*What the task requires*
In the data, starting at the line containing "In order to click" and ending at the line containing "has width=923, height=516.", can you rewrite those lines with "screenshot" swapped for "capture" and everything else left untouched?

*Material provided*
★ ★ ★ ★
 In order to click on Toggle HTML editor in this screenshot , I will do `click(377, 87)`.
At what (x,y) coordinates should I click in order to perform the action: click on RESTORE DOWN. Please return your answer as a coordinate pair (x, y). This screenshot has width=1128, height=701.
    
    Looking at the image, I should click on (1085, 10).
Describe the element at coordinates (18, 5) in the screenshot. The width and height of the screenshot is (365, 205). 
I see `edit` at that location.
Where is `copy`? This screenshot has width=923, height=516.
★ ★ ★ ★
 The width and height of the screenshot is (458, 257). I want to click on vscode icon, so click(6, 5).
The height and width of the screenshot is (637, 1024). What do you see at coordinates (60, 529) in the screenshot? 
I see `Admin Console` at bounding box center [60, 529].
★ ★ ★ ★
*Expected output*
 In order to click on Toggle HTML editor in this capture , I will do `click(377, 87)`.
At what (x,y) coordinates should I click in order to perform the action: click on RESTORE DOWN. Please return your answer as a coordinate pair (x, y). This capture has width=1128, height=701.
    
    Looking at the image, I should click on (1085, 10).
Describe the element at coordinates (18, 5) in the capture. The width and height of the capture is (365, 205). 
I see `edit` at that location.
Where is `copy`? This capture has width=923, height=516.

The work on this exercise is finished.